Callahan revisits his loss on the devastating ‘Circle’: “I made a circle I guess/ When I folded her hands across her chest….She slips out the door to flirt with the boys on the library floor.”
Despite such poignant themes, this is not a dour album but one with a jazzy lightness of touch that sees instruments and melodies swim across the speakers. There’s a ticking hi-hat backing Callahan as he MCs an intro to the humorous ‘The Ballad of the Hulk’ which compares the songwriter’s personal journey to Bill Bixby-era David Bruce Banner: “traveling jackets and traveling bags/future rags”.
Lyrical motifs submerge and then re-surface, including shepherds, seafarers and a benevolent godmother. A warm Otherness also pervades, both externally in “God’s face on the water” and internally “when you take responsibility for your own divinity” (‘What Comes After Certainty’).
Above all, Shepherd In A Sheepskin Vest is a very human record – one that stares the limits of our three-score-years-and-ten in the face and walks on smiling. Callahan isn’t afraid to bow to the well-worn wisdom of the Carter Family’s ‘Lonesome Valley’, the sole cover here, and admit that we are only free “when we let go” as “our arms are open/our hearts exposed” (‘When We Let Go’).

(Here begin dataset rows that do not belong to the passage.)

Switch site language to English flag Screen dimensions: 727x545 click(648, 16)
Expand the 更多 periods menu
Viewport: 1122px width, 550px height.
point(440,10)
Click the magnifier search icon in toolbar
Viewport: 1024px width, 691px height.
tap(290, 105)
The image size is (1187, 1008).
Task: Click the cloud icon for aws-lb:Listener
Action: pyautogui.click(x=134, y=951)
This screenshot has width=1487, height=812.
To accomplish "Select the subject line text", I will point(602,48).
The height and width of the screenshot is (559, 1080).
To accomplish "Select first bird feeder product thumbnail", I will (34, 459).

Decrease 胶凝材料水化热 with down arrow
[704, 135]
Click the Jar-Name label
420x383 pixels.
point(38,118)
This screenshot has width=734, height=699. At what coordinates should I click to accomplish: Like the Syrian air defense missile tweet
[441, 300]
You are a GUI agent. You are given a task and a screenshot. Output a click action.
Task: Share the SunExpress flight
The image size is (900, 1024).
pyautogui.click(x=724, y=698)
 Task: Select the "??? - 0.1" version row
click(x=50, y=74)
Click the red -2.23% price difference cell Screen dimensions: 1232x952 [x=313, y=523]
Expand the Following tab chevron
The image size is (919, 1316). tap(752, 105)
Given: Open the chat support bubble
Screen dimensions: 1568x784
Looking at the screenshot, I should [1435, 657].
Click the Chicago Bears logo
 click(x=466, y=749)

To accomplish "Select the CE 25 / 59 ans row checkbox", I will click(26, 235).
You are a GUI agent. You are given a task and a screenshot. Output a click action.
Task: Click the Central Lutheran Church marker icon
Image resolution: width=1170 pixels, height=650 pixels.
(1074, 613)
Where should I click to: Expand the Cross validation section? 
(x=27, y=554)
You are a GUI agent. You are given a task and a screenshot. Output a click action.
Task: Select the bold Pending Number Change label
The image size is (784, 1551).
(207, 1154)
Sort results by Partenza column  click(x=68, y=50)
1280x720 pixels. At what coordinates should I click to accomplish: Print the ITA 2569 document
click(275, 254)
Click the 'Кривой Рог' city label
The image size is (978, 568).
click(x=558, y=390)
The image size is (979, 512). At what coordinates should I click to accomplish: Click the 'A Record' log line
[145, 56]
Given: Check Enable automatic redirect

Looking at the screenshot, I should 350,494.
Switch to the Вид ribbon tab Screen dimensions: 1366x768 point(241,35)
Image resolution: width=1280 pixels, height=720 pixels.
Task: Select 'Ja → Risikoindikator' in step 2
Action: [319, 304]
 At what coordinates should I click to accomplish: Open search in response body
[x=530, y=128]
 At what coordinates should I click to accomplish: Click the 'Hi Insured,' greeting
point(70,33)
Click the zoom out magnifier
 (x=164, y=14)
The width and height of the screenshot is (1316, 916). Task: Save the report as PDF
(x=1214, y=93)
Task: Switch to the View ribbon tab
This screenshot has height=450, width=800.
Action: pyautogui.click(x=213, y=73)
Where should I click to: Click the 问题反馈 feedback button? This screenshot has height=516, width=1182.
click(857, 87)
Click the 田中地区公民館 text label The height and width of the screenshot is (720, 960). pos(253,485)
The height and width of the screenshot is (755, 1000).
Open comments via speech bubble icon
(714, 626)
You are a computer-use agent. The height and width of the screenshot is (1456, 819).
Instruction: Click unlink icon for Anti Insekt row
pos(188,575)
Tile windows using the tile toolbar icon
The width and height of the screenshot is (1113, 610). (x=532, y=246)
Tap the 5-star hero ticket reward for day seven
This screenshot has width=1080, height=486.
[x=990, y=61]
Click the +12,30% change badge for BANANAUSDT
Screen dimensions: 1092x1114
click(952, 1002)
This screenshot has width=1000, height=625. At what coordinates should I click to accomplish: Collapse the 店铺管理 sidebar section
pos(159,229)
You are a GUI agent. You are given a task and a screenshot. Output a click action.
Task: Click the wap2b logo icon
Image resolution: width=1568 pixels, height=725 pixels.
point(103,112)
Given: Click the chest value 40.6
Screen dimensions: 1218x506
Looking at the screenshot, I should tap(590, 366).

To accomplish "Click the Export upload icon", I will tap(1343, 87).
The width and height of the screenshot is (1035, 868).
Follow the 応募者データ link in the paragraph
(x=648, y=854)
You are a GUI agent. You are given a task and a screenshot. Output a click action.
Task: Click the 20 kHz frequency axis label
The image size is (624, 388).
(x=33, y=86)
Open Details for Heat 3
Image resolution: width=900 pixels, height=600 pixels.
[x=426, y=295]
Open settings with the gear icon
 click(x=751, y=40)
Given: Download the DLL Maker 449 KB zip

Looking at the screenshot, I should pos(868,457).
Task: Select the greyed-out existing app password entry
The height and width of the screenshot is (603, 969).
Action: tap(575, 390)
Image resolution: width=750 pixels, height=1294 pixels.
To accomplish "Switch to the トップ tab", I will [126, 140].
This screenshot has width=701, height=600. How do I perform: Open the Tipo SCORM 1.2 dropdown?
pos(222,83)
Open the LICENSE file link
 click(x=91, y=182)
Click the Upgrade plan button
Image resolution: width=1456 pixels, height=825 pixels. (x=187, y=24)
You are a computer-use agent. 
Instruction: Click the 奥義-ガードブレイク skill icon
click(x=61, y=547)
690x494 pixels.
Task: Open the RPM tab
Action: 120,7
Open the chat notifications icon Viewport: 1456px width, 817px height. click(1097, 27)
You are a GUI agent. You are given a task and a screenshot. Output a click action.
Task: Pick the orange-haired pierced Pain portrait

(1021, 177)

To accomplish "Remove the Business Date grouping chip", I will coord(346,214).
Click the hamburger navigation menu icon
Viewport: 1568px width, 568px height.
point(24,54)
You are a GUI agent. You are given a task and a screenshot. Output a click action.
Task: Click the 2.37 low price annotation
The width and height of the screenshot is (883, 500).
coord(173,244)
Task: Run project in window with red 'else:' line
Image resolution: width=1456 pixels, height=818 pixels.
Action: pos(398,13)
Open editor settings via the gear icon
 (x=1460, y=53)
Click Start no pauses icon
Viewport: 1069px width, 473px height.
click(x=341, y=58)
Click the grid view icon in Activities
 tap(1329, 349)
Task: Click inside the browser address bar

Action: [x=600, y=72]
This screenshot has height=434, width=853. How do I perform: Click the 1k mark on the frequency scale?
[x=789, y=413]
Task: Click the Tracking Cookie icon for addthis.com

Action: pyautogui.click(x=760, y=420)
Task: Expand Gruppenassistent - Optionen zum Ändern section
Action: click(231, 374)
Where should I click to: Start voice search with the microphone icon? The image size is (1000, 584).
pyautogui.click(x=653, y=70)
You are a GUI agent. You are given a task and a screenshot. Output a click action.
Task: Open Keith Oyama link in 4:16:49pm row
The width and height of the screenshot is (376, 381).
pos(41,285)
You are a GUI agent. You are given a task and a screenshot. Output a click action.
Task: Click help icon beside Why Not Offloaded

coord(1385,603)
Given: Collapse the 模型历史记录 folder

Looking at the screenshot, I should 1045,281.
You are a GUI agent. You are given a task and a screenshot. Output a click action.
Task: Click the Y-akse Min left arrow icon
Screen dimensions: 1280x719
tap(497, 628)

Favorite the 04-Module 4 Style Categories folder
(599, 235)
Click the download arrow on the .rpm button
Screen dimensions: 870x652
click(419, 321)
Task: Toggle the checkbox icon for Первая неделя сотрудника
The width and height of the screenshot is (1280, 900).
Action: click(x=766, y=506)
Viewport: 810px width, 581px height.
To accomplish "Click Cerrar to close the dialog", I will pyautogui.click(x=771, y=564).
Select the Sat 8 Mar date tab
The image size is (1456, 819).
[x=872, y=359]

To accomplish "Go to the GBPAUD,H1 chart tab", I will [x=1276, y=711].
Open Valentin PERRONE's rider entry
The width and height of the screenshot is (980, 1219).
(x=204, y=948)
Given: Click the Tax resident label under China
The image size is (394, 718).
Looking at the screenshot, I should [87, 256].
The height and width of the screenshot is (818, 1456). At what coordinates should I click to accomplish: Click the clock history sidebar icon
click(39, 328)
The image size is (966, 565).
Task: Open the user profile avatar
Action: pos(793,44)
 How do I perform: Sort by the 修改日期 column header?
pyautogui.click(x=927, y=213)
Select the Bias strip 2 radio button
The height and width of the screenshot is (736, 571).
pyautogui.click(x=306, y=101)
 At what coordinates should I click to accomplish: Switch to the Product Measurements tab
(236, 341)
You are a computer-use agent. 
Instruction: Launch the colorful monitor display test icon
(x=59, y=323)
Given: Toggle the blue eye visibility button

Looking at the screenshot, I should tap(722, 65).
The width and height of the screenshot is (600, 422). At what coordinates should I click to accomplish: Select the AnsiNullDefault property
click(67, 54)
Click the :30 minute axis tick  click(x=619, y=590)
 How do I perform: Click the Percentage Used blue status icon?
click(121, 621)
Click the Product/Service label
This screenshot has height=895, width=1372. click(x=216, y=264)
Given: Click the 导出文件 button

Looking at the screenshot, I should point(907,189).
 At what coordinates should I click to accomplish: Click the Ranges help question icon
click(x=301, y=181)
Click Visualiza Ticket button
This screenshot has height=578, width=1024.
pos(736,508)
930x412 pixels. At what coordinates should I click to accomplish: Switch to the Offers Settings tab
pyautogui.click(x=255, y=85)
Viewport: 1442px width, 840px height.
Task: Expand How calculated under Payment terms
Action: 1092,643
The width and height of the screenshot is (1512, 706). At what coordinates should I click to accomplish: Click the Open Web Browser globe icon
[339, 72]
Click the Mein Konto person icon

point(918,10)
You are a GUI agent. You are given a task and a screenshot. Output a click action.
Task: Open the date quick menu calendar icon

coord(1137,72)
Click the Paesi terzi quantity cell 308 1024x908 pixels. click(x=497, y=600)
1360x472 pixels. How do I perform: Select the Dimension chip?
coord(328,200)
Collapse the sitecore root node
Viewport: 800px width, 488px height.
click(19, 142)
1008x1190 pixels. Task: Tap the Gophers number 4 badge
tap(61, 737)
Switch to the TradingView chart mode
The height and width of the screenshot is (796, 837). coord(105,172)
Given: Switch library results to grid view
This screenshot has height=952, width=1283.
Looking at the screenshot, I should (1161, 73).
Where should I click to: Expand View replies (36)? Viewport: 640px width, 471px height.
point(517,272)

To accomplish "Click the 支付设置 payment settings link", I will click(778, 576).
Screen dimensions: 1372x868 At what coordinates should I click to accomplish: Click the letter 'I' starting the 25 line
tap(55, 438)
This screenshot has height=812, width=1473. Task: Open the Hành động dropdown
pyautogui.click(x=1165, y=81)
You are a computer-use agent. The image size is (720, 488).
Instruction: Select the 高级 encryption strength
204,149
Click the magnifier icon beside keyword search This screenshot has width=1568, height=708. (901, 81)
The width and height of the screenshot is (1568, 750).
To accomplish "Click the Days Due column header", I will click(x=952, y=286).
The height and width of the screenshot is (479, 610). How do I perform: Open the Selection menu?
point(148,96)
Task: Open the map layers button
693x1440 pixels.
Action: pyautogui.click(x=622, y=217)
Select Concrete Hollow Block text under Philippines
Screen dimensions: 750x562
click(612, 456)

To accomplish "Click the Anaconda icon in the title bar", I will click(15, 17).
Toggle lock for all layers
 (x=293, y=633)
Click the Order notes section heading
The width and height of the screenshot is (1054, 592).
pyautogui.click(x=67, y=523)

Through his days in Smog to the beguiling poetry of his latter LPs, Callahan’s been a songwriter who operates on his own terms. He’s now reaching that lofty point where an artist transcends genre (shown by his referencing this week in a newspaper interview with UK electro-pop pioneers Hot Chip). There’s still a wry sharpness, but in allowing love, new life and death to smooth some of his edges, it may be that Callahan has realised his best work yet.